Earlier treatments on the market (imiglucerase (approved in 1995), velaglucerase (approved in 2010), taliglucerase alfa (Elelyso) (approved in 2012)) are enzyme replacement therapy—they are functioning versions of the enzyme that doesn't work. Miglustat, on the other hand, prevents the formation of the substance that builds up when the enzyme doesn't work; this is called substrate reduction therapy.

==Chemistry==
Miglustat is an iminosugar, a synthetic analogue of D-glucose and a white to off-white crystalline solid that has a bitter taste.

== Society and culture ==
=== Legal status ===
Miglustat has been approved in the EU, Canada, and Japan for treating progressive neurological complications in people with Niemann–Pick disease, type C (NPC).

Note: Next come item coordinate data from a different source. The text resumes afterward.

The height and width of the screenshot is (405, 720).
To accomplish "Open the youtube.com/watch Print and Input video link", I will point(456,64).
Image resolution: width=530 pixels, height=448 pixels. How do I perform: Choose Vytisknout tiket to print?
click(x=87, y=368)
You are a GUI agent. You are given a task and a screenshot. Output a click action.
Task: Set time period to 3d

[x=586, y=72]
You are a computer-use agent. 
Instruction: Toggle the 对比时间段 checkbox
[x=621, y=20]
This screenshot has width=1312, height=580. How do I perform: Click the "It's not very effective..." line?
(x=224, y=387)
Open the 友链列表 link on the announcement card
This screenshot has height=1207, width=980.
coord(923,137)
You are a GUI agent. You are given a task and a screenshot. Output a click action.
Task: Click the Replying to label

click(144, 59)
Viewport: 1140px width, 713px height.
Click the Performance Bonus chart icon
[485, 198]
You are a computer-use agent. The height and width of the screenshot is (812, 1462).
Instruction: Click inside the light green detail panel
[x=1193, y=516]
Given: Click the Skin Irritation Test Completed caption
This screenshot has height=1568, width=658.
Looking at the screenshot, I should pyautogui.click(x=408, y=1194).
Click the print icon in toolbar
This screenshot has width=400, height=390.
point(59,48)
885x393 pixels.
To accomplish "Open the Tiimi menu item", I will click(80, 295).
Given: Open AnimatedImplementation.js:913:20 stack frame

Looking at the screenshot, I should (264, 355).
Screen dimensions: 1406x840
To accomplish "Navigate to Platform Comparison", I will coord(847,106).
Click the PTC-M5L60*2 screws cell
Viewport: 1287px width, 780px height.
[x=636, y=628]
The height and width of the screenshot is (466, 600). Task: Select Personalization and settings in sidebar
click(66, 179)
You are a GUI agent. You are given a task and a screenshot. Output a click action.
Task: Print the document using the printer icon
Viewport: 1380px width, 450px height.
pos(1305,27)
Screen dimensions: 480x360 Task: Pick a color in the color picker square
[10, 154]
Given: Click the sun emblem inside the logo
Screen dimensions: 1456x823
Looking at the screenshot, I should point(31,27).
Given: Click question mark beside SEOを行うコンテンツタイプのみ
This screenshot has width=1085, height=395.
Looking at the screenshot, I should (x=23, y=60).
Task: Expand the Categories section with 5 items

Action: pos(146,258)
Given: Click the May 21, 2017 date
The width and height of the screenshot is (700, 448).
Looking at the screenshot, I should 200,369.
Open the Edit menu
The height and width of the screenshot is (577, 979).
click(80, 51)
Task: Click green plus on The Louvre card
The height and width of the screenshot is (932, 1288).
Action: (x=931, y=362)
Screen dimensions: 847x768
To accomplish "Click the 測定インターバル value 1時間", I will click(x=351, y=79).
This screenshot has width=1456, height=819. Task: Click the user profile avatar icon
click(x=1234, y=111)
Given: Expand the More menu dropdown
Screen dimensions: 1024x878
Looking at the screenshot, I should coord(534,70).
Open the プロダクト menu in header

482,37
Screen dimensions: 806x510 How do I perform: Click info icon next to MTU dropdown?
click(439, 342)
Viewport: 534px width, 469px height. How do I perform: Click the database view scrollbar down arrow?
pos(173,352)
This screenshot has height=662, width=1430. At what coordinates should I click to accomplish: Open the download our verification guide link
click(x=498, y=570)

On 26 April 2023, the Committee for Medicinal Products for Human Use (CHMP) of the European Medicines Agency (EMA) adopted a positive opinion, recommending the granting of a marketing authorization for the medicinal product Opfolda, intended for the treatment of glycogen storage disease type II (Pompe disease) in combination with cipaglucosidase alfa. The applicant for this medicinal product is Amicus Therapeutics Europe Limited. Opfolda is a hybrid medicine of Zavesca which has been authorized in the EU since 2002. Opfolda contains the same active substance as Zavesca but in a lower strength. It is also authorized for a different indication and can only be used in combination with cipaglucosidase alfa. Miglustat (Opfolda) was approved for medical use in the European Union in June 2023.

==Research==
In July 2004, Actelion started a clinical trial of miglustat to treat Tay–Sachs disease, particularly late-onset Tay–Sachs with an estimated enrollment of 10 subjects; the trial ended August 2007.

In November 2007, Actelion initiated a clinical trial with miglustat in people with cystic fibrosis (CF) who have the ΔF508 in both copies of the cystic fibrosis transmembrane conductance regulator (CFTR) gene; the study ended in March 2008. The cystic fibrosis trial showed no effect.

N-butyldeoxynojirimycin interferes with the secretion of hepatitis B virus and reduces the infectivity of HIV virions, in the latter case by preventing proper folding of the gp160 precursor glycoprotein to cause a conformational defect in mature gp120, which interferes with the process of fusion with host membranes.